Reef tanks have powerful currents produced by wave-making pumps. That’s great for a strong swimmer like a Yellow Tang or a wrasse, but Seahorses will be blown around the tank and won’t be able to swim against it.

They can hang on to things with their prehensile tails and do experience wave action in the wild, but it tends to be a back and forth motion, not a strong surge, and they mostly hang on to seaweed or seagrass, not noxious corals. Worse case is that they will try to hang on to the cage on the wavemaker, meaning potential disaster. And they won’t chase their food so risk starvation.

So the seahorse tank should have little flow, and the flow from your return pump will be ample. You won’t need a wave-making pump, saving you money, but if you want to run one set it on a fast pulse but a low output, to try and generate small, short waves or pulsing ripples.
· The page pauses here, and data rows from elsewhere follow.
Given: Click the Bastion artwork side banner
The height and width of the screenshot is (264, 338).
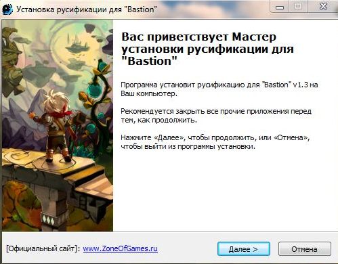Looking at the screenshot, I should (58, 125).
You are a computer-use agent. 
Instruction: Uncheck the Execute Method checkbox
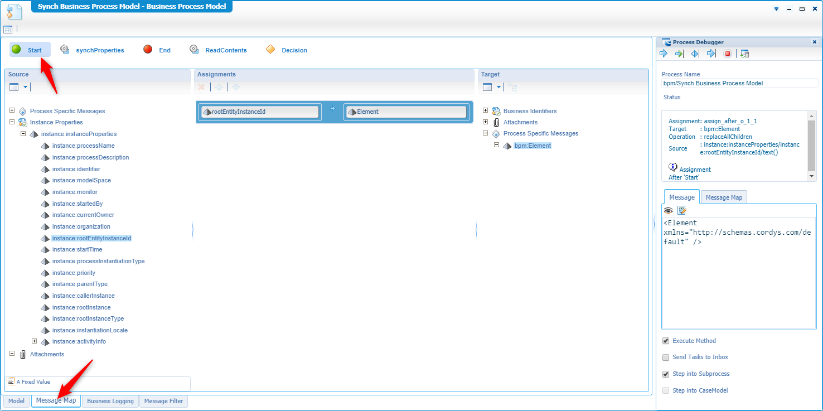point(666,341)
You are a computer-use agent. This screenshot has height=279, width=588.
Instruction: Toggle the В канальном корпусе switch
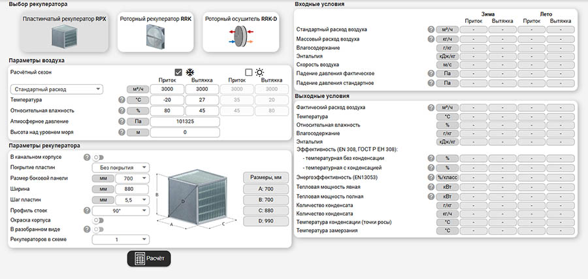pos(99,157)
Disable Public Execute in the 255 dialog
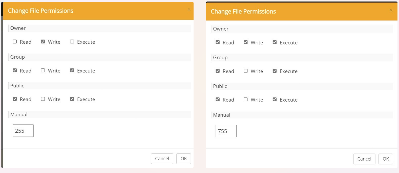 (72, 99)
Many public aquariums breed seahorses and some just use small, air-powered foam filters. If your tank is sumped a small internal filter may be all they need, but it must be very mature to avoid water quality problems. 

How to choose the right seahorse sized tank

Seahorses don’t need large tanks, with the majority being fine in a 45cm or 60cm marine aquarium. Giant species are available, better suiting a tank of 90cm length and 60cm height, and if you want a community of seahorses you could keep six to eight, (three to four pairs,) in a tank of 90cm length and 180cm volume.

A simple Juwel aquarium converted to marine can work just as well for seahorses as a dedicated reef configured tank, as the relatively gentle flow from the filter but large filtration capacity can work well for them. 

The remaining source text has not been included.